◆ **PASSAGE PROVIDED**
— start —

Why I Keep Bringing Up Meditation
The internal capacity that determines how leaders operate when it matters most...
At a certain point in working with leaders, the conversation shifts.
Strategy still matters, and I have worked with people who can hold extraordinary complexity, think across systems, and move quickly with incomplete information, but that is rarely the constraint.
The constraint shows up when conditions change, when timelines compress, stakes rise, conflict enters the room, and something important is at risk. In those moments, what determines how a leader functions is not what they know, but how their internal system responds under load.
This is where I keep bringing up meditation, not as a philosophy or lifestyle, but as training.
There is a category of practices that have existed across traditions for a long time. Different names and entry points, but they converge on the same underlying capacity.
If the terminology has ever felt confusing, it helps to see them side by side:
Mindfulness-based practices (including Mindfulness-Based Stress Reduction) train awareness of thought, emotion, and sensation as they arise, so you can see a reaction forming instead of being carried by it.
Transcendental Meditation uses a mantra to let the mind settle beneath constant thinking. It is less about effort and more about giving the system a level of rest most people do not realize they are missing.
Vipassana builds observational clarity through direct experience, often uncomfortable. You sit, you notice, you resist, you notice that too. It is simple. It is not easy.
Vedanta moves into identity. It points to the difference between who you are and everything you experience, which becomes relevant the moment your role, results, or reputation start to feel unstable.
Breath-based practices work through physiology. Change the breath, and the nervous system follows. It is one of the fastest ways to shift your state in real time, including in the middle of a meeting where you cannot exactly announce that you need a moment.
Different approaches, same function.
They train the ability to experience internal activity without immediately organizing behavior around it, and that capacity is structural.

— end —

◆ **REQUIRED WORK**
Go on with the text about meditation for leaders, picking up after its last sentence. The material that comes next has no connection to the text about meditation.

◆ **DATA LINES**

— start —

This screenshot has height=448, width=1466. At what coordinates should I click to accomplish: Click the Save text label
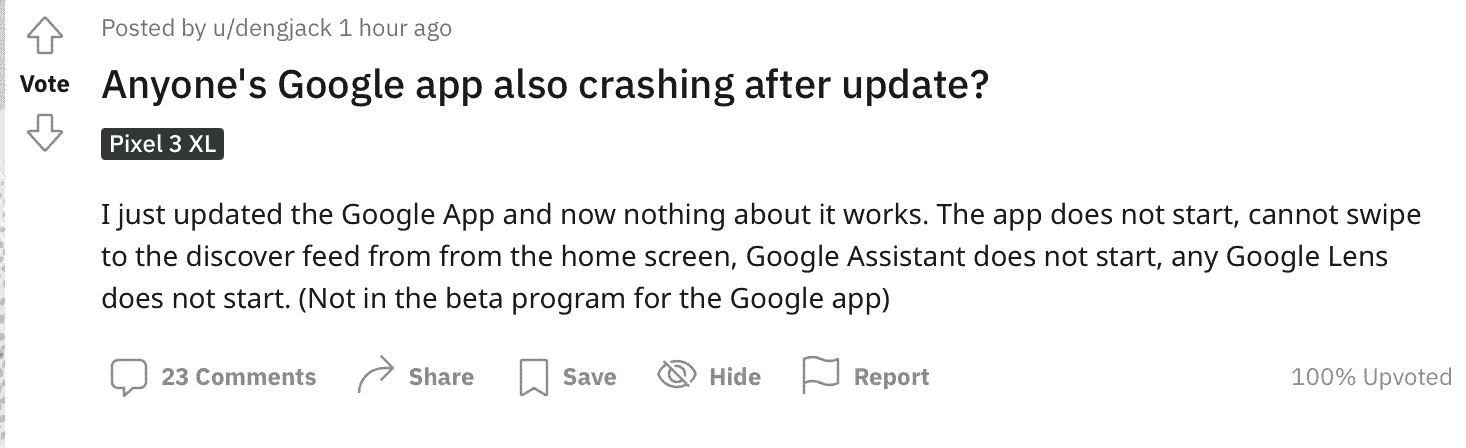pyautogui.click(x=589, y=377)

— end —

◆ **RESULT OF THIS EXERCISE**
Without it, a leader’s internal state becomes part of the system they are trying to manage, often in ways they do not see. Challenge is interpreted as threat, feedback becomes something to defend against, uncertainty narrows thinking, and conflict becomes something to resolve quickly rather than understand. From the outside, these look like interpersonal or strategic issues, but they are system responses.
I spent a significant amount of time in India, in ashrams, with teachers, in environments designed to point you directly at what these traditions are actually about. Some of it looked the way people imagine, but the streets of Old Delhi were just as instructive. Heat, noise, movement, a kind of organized chaos that never really stops. It was not quiet, and yet something in you learns to quiet down within it, very different from the controlled calm of air-conditioned studios.
It was valuable, but it is not required.
You don’t need to step away from your life to build this capacity. It doesn’t require an off-grid pilgrimage or walking barefoot with a teacher, although I’ve done both. What changes the system is repetition, returning attention to what is happening in real time, allowing the nervous system to learn it doesn’t need to react to every signal, and gradually expanding what you can experience without being destabilized.
That expansion is what shows up in leadership.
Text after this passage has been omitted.